This archive contains automatic *high-precision* alignments for 283,588 predicate pairs that occur in our previously published data set of comparable texts (Roth & Frank, 2012a). Each file in this archive provides a list of aligned predicates for a given pair of newswire sources in the English Gigaword Fifth Edition (Parker et al., 2011) -- e.g., "afp-apw.out" contains all predicate alignments between documents from "Agence France-Press" and "Associate Press Worldstream". Each alignment is specified in the following format:

[DOCID1],[SENTENCEID1],[TOKENID1],[WORDFORM] (tab) [DOCID2],[SENTENCEID2],[TOKENID2],[WORDFORM]

The document IDs refer to the original IDs as contained in Gigaword. Sentence and token IDs refer to automatically-generated annotation using Stanford CoreNLP [2]. We additionally provide the word form of each predicate for performing automatic sanity checks.

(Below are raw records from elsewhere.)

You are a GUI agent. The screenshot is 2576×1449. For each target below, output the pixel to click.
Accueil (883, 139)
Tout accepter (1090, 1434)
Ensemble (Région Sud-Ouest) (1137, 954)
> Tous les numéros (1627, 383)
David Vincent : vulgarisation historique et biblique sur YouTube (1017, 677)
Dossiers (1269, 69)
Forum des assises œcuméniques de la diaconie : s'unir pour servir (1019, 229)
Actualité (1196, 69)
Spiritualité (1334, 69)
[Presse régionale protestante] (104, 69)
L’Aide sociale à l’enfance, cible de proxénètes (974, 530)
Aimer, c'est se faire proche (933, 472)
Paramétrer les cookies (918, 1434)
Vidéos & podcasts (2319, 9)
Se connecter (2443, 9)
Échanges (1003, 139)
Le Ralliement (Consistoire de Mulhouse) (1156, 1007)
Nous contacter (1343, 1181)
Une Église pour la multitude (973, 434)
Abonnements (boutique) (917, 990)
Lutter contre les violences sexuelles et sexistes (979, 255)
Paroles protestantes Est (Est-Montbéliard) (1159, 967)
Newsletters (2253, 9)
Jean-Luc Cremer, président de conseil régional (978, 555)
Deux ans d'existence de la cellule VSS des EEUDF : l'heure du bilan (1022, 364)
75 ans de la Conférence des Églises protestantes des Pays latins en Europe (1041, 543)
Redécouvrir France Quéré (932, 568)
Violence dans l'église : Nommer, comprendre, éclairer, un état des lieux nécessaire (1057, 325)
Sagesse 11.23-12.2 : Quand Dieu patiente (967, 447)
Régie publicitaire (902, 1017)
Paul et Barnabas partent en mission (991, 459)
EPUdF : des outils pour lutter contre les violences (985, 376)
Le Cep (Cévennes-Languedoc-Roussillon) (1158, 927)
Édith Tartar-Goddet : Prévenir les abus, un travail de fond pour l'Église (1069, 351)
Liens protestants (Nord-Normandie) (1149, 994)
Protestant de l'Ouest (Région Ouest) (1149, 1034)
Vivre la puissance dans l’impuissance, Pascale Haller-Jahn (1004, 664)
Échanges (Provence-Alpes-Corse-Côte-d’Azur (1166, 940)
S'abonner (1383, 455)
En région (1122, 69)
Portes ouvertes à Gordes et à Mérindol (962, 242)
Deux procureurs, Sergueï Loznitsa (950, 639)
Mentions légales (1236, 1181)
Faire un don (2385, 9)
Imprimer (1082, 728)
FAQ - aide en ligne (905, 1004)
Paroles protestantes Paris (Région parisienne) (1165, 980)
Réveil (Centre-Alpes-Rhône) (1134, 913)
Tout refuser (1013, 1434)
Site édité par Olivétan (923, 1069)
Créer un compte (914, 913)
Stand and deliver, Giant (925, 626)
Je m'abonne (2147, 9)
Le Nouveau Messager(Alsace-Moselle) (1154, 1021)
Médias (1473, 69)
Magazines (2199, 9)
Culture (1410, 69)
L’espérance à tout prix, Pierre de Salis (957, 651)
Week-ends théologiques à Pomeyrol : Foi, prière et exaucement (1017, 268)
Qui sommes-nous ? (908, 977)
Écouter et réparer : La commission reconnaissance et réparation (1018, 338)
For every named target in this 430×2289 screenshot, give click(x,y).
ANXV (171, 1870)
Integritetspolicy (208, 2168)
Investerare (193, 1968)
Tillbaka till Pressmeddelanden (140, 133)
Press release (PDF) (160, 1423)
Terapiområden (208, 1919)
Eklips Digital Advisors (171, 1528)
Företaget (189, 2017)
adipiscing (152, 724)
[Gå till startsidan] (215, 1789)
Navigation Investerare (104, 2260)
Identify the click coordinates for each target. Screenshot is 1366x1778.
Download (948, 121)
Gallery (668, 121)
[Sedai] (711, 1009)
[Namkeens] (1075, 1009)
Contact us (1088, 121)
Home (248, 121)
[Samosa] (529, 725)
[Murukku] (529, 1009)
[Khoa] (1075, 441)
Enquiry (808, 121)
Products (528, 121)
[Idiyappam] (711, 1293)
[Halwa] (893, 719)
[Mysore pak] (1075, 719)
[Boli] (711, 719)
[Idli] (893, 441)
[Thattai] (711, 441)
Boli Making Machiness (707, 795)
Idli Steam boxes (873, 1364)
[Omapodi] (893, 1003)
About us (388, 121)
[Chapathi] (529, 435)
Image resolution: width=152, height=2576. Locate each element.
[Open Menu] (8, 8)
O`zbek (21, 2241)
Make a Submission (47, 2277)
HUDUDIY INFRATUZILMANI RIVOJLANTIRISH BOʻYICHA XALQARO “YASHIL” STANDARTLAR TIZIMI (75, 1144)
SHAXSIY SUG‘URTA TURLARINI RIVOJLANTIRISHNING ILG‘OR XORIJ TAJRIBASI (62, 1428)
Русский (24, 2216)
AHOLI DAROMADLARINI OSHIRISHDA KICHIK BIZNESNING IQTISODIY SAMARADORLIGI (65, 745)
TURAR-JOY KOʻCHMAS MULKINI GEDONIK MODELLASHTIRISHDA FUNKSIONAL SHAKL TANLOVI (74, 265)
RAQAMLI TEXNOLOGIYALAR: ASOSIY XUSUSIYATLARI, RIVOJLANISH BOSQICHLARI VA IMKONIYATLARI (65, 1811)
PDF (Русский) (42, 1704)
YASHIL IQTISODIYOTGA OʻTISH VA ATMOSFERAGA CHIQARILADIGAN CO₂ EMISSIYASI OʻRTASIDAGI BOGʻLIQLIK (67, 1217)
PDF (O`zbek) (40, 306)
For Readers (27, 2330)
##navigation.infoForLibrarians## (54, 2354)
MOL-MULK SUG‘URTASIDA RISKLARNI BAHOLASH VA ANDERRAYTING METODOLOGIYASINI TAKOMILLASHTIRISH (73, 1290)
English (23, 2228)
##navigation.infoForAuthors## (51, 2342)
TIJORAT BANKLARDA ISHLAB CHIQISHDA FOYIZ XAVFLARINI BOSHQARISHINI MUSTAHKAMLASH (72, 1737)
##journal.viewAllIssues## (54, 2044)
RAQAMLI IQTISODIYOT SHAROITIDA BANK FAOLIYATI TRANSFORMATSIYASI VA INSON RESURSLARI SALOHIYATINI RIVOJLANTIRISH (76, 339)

All alignments were automatically created using a modified version of our clustering approach, described in (Roth & Frank, 2012b): instead of tuning F1-score on the development set, we tuned F0.33, i.e., we weighted precision three times higher than recall. We additionally used some currently still unpublished similarity measures. On our previously published test set, this modified method achieved a precision of 86.2% at a recall of 29.1%.

If you want to use the predicate alignments for your own work, please cite Roth & Frank (2012a). In case of questions, please do not hesitate to get in touch with the first author at mroth@cl.uni-heidelberg.de

--
Robert Parker, David Graff, Junbo Kong, Ke Chen and Kazuaki Maeda (2011). English Gigaword Fifth Edition. Linguistic Data Consortium, Philadelphia.

Michael Roth and Anette Frank (2012a). Aligning predicate argument structures in monolingual comparable texts: A new corpus for a new task. Proceedings of the First Joint Conference on Lexical and Computational Semantics (*SEM), Montreal, Canada.

Michael Roth and Anette Frank (2012b). Aligning predicates across monolingual comparable texts using graph-based clustering. Proceedings of the 2012 Conference on Empirical Methods in Natural Language Processign (EMNLP), Jeju, Republic of Korea.